**Your goal**:
The lines to be extracted begin at the line containing "Expand the status" and end at the last line of the data below; copy them exactly and leave out the pictures.
── Data for review ──
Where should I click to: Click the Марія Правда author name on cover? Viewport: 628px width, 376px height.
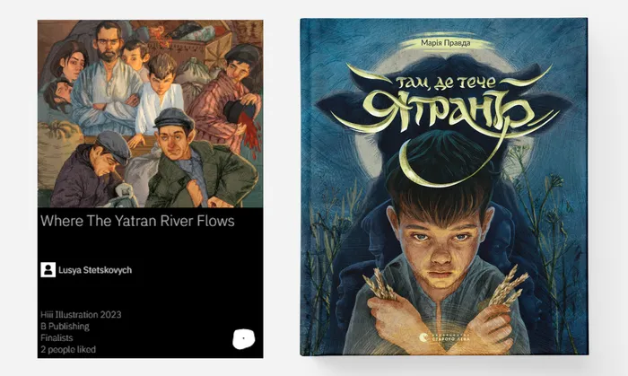coord(446,43)
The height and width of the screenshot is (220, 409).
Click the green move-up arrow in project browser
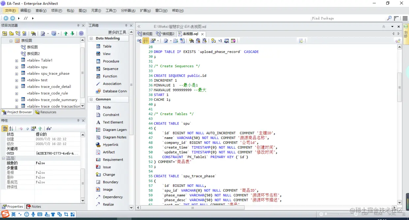[66, 33]
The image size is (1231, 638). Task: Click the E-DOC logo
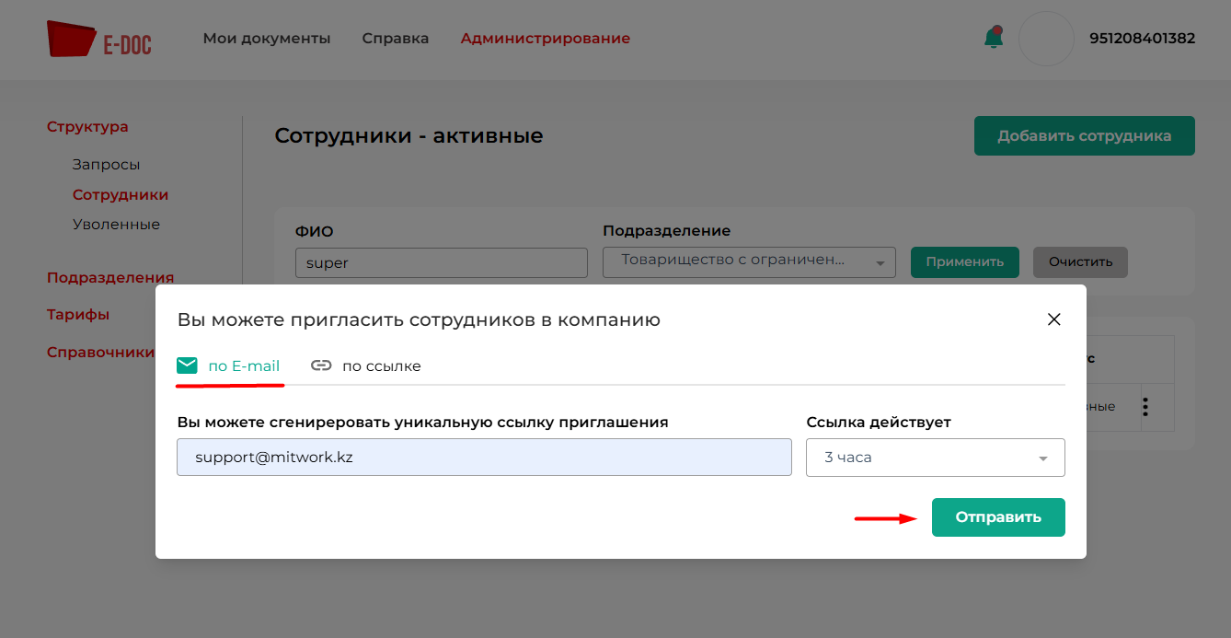(98, 40)
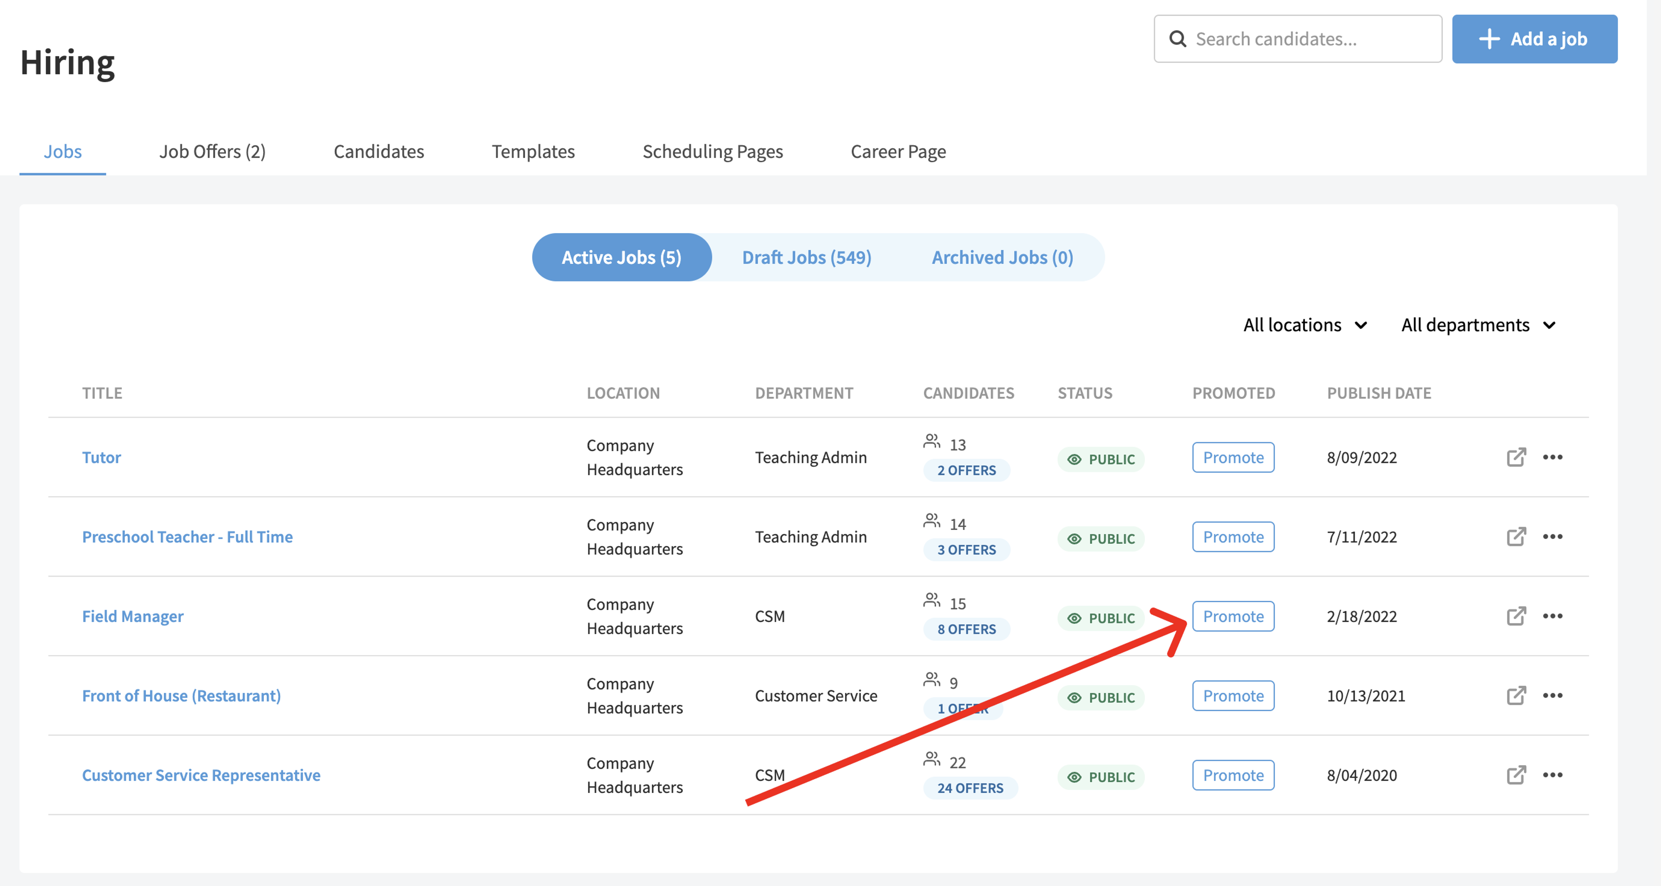Toggle PUBLIC status for Tutor job
The image size is (1661, 886).
coord(1101,459)
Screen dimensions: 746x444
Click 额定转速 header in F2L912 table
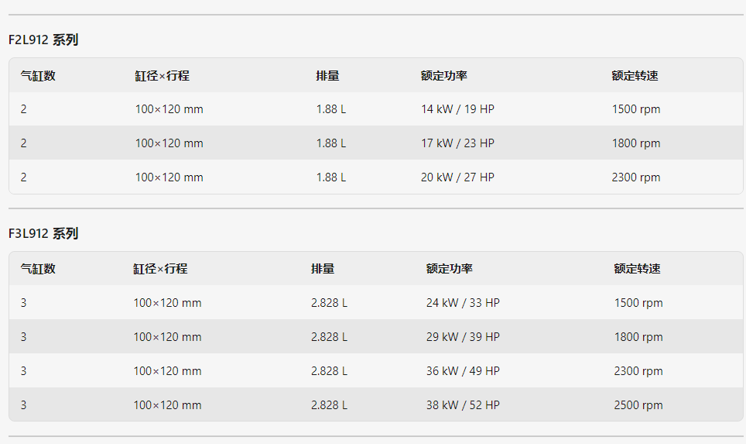click(635, 76)
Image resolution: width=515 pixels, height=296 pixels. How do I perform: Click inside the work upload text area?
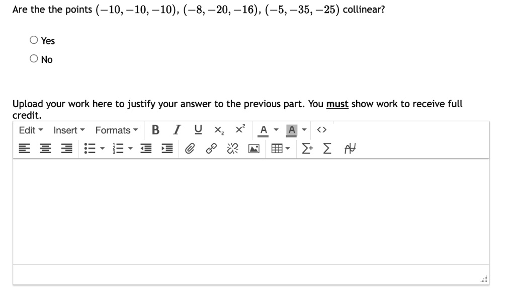(251, 211)
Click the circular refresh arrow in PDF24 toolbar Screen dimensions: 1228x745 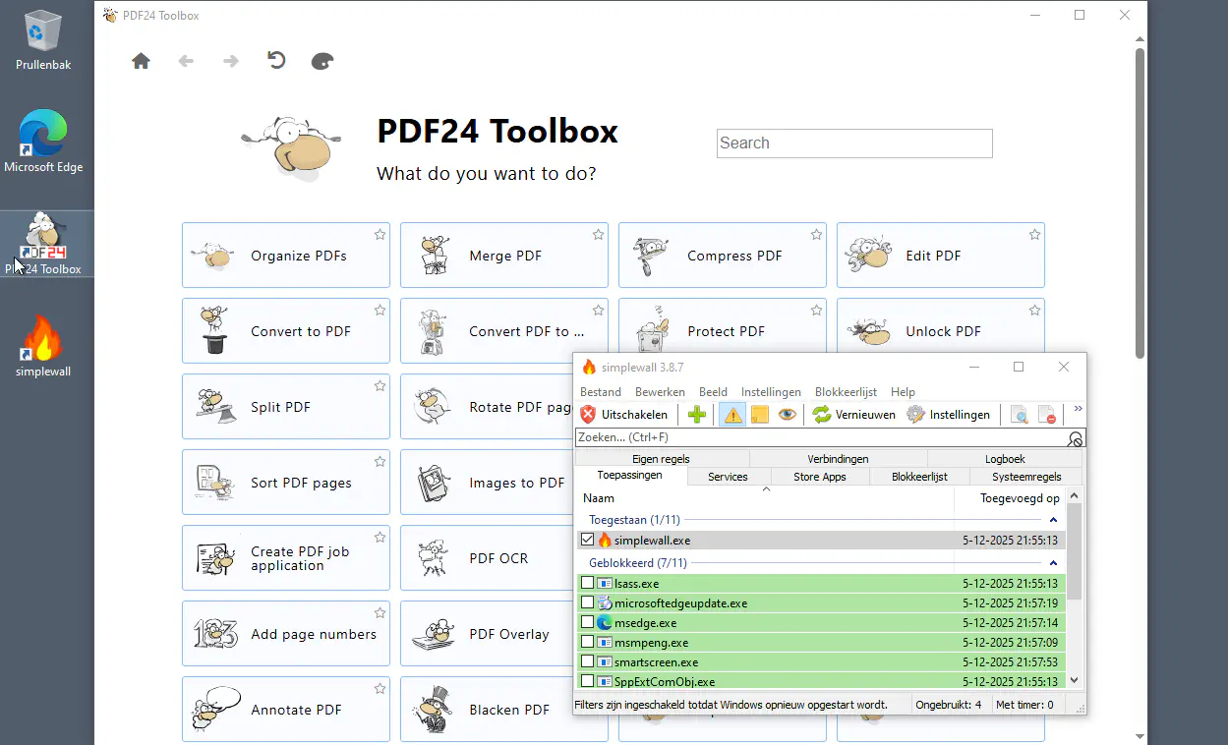[x=276, y=60]
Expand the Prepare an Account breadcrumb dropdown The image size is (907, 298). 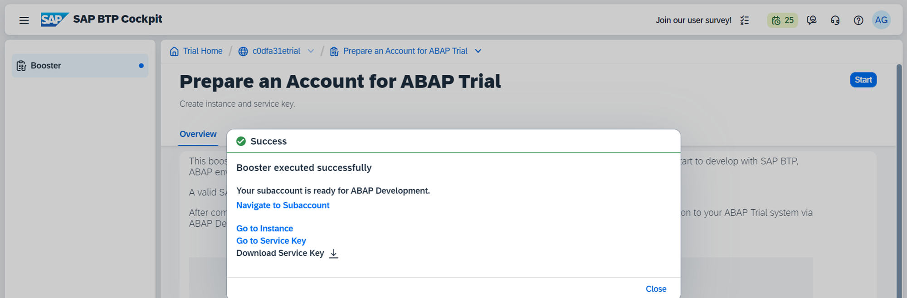click(x=478, y=51)
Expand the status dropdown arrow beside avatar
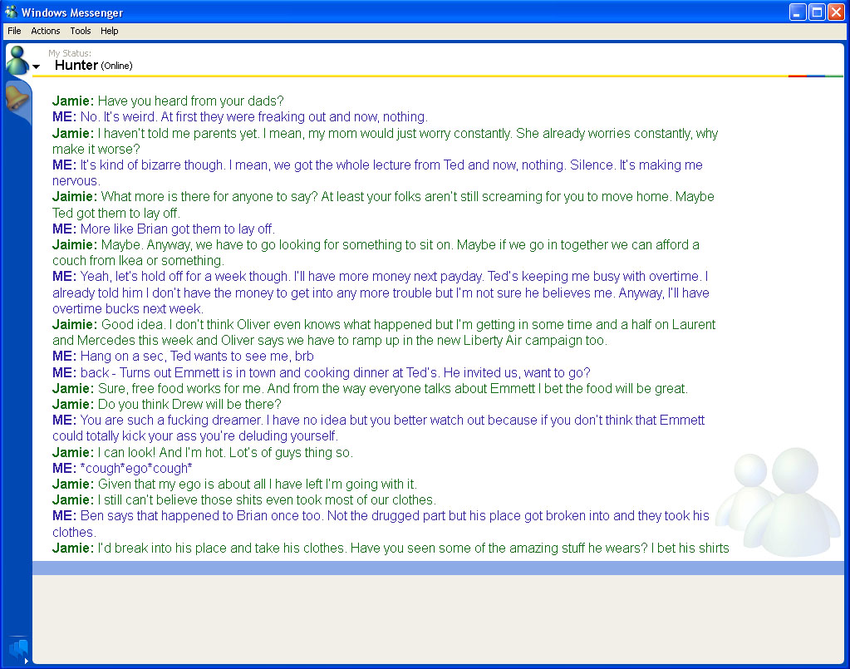Screen dimensions: 850x669 [x=37, y=66]
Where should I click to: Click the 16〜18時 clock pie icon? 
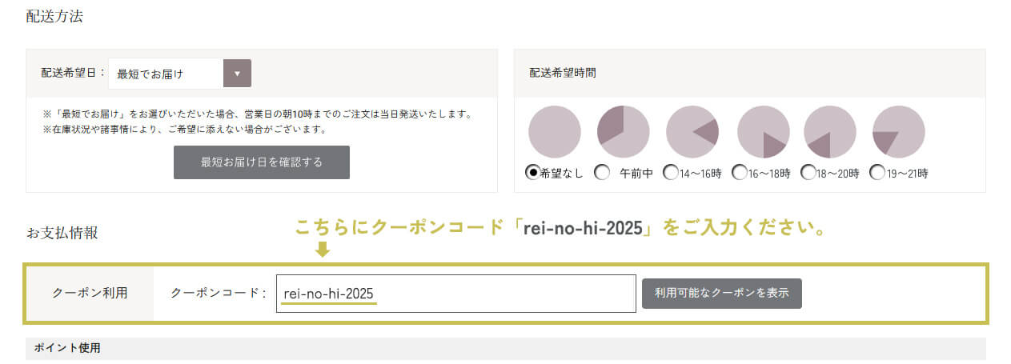763,132
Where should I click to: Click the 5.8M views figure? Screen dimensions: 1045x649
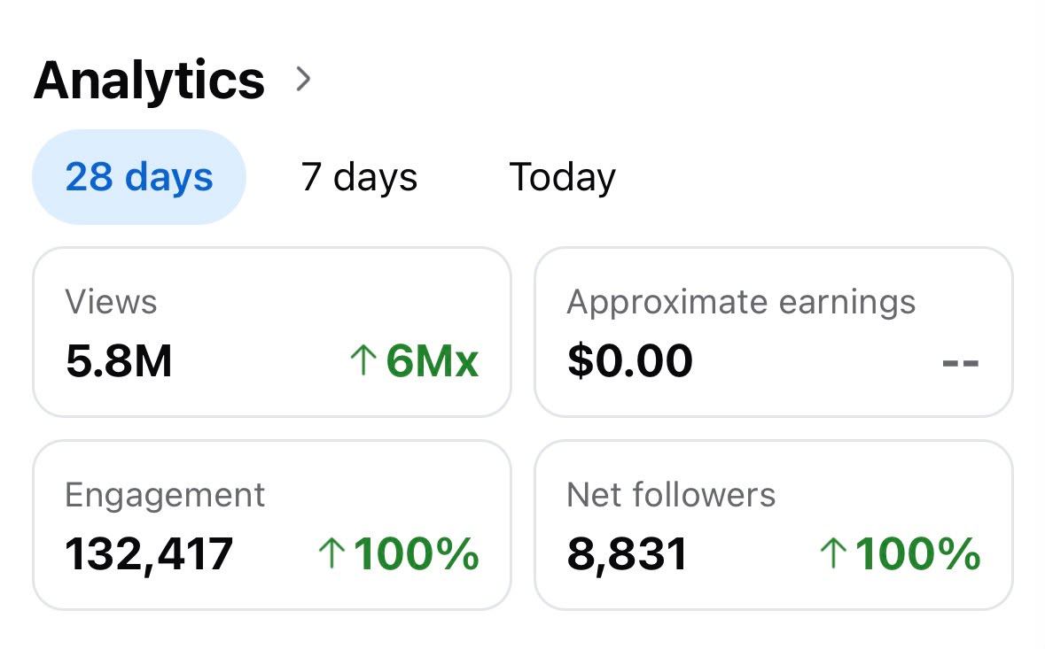click(x=120, y=360)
───
**Task output**:
Expand the status dropdown arrow beside avatar
Screen dimensions: 850x669 [x=37, y=66]
Where should I click to: Click the 16〜18時 clock pie icon? 
763,132
Where should I click to: Click the 5.8M views figure? Screen dimensions: 1045x649
click(x=120, y=360)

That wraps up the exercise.